The housing 68 of the actuator assembly 66 has a number of input fluid passages 76 and drain fluid passages 78 defined therein. The solenoid-actuated hydraulic valve 74 selectively couples the input fluid passages 76 to the fluid manifold 48. In particular, when the solenoid-actuated hydraulic valve 74 is positioned in an open position, pressurized hydraulic fluid is advanced from the fluid manifold 48, into an input port associated with the valve 74, out an output port associated with the valve 74, and into the input fluid passages 76 and hence the fluid chamber 70. The presence of pressurized hydraulic fluid in the fluid chamber 70 causes the piston 72 to be urged upwardly (as viewed in FIG. 3) and into an extended position in which a contact side 80 of the piston 72 is urged into contact with a portion of the exhaust rocker arm 20.
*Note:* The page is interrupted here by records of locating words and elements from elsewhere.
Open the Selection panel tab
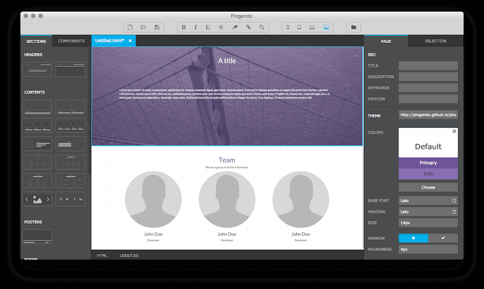The height and width of the screenshot is (289, 484). (x=435, y=41)
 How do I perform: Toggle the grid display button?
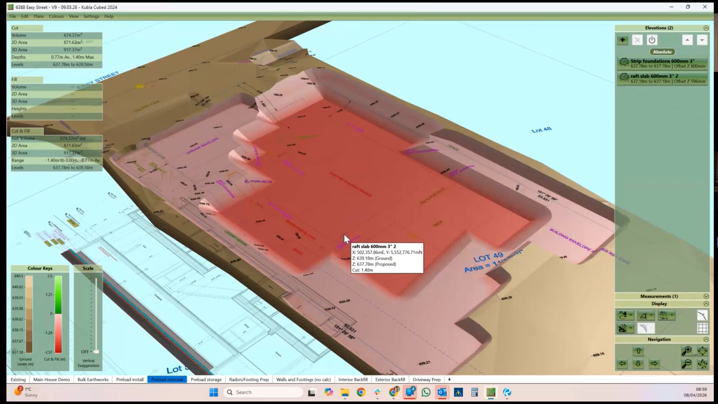[702, 328]
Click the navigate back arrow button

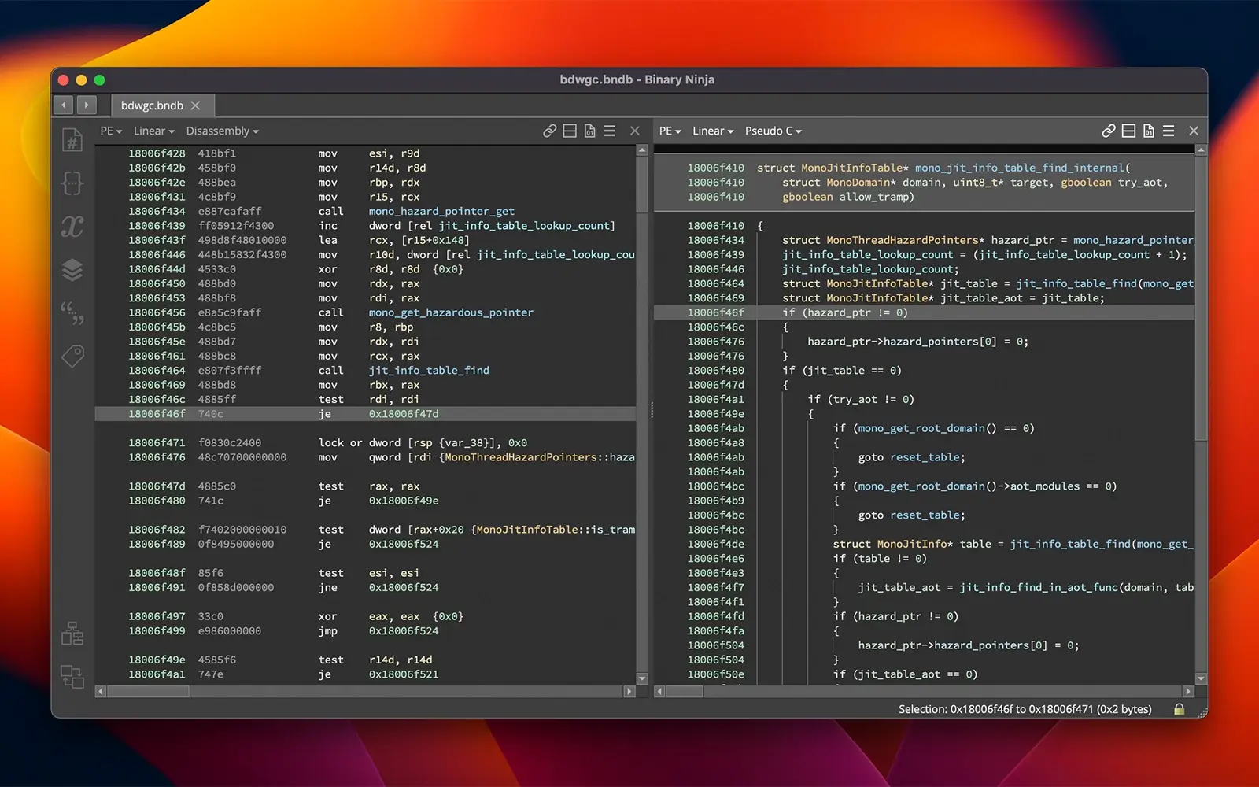click(x=64, y=105)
In particular, as shown in FIG. 4, a contact rod 82 is secured to an extension member 84 of each of the exhaust rocker arms 20. When the contact rod 82 is contacted by the piston 72, the contact rod 82 is urged upwardly (as viewed in FIG. 4) so as to urge the extension member 84 of the exhaust rocker arm 84 upwardly. Movement of the extension member 84 in an upward direction (as viewed in FIGS. 3 and 4) causes the exhaust rocker arm 20 to pivot or otherwise rotate about the rocker arm shaft 16 thereby causing the valve contact rod 38 associated with the exhaust rocker arm 20 to contact the upper portion of a valve stem 40 of the exhaust valve 42. Such contact with the upper portion of the valve stem 40 urges the exhaust valve 42 downwardly thereby opening the exhaust valve 42 so as to allow gas within the associated engine cylinder to flow from the cylinder.

It should be appreciated that operation of the actuator assemblies 66 is under the control of the engine control module 60. In particular, each of the solenoid-actuated hydraulic valves 74 is coupled to the engine control module 60 via a wiring harness 86. In such a manner, the engine control module 60 may selectively generate pulses which are sent to the individual solenoid-actuated hydraulic valves 74 so as to open the valve 74 thereby causing pressurized hydraulic fluid to be advanced from the fluid manifold 48 to a fluid side 88 of the piston 72 so as to urge the piston 72 upwardly (as viewed in FIG. 3). Such upward movement of the piston 72 causes rotation of the exhaust rocker arm 20 and hence opening of the exhaust valve 42 thereby allowing gas to be advanced out the associated engine cylinder. Once the exhaust valve has been opened for a predetermined period of time, the engine control module 60 ceases to generate a pulse on the wiring harness 86 thereby causing the particular exhaust valve 42 to be closed.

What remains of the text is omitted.